** Opening Source data block **

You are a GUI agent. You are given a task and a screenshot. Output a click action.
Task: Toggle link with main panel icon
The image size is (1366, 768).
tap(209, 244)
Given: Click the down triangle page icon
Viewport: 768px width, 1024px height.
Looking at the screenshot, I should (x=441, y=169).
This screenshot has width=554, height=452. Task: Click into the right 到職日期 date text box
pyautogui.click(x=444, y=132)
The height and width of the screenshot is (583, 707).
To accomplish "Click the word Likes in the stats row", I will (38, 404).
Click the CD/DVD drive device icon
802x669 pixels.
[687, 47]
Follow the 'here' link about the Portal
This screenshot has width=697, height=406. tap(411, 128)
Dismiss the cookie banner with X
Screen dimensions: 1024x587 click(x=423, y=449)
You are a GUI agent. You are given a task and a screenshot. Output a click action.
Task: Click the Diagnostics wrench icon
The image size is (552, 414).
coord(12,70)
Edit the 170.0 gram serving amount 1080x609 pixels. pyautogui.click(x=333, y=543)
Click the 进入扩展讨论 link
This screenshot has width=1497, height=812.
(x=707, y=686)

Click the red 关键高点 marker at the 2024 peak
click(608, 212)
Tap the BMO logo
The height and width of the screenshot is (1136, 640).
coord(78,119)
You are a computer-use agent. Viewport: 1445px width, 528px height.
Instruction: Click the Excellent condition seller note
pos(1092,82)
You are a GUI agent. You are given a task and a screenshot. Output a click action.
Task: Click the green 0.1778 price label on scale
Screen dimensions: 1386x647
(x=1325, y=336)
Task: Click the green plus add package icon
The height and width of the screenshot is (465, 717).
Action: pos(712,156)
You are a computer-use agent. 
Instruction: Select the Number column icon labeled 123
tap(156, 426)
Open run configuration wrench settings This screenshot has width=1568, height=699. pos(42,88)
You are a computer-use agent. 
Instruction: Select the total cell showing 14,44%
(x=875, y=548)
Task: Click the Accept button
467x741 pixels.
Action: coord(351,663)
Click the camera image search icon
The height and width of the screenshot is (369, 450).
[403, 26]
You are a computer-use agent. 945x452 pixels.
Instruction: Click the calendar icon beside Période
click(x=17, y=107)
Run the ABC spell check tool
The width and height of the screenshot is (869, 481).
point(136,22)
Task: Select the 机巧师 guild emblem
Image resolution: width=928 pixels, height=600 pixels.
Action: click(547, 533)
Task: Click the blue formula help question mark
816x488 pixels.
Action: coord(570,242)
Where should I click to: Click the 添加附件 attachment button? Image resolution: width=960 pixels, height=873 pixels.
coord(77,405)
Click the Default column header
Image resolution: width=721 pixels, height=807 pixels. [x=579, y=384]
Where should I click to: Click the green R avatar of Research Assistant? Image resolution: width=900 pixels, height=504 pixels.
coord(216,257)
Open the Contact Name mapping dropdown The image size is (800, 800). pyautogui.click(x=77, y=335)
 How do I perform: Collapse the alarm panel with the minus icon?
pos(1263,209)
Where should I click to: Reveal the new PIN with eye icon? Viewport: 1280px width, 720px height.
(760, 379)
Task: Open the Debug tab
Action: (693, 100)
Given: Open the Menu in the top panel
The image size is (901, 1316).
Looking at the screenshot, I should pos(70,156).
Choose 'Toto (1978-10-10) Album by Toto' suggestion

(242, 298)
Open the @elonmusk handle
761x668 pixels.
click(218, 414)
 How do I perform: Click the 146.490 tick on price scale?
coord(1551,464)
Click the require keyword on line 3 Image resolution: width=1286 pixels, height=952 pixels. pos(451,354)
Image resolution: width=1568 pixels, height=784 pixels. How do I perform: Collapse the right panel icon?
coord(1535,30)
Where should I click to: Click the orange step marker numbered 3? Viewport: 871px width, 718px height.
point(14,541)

** Closing Source data block **

Would you copy, word for word, only the lines from the start of the listing to the one that contains "Click the CD/DVD drive device icon", both included?

You are a GUI agent. You are given a task and a screenshot. Output a click action.
Task: Toggle link with main panel icon
The image size is (1366, 768).
tap(209, 244)
Given: Click the down triangle page icon
Viewport: 768px width, 1024px height.
Looking at the screenshot, I should (x=441, y=169).
This screenshot has width=554, height=452. Task: Click into the right 到職日期 date text box
pyautogui.click(x=444, y=132)
The height and width of the screenshot is (583, 707).
To accomplish "Click the word Likes in the stats row", I will (38, 404).
Click the CD/DVD drive device icon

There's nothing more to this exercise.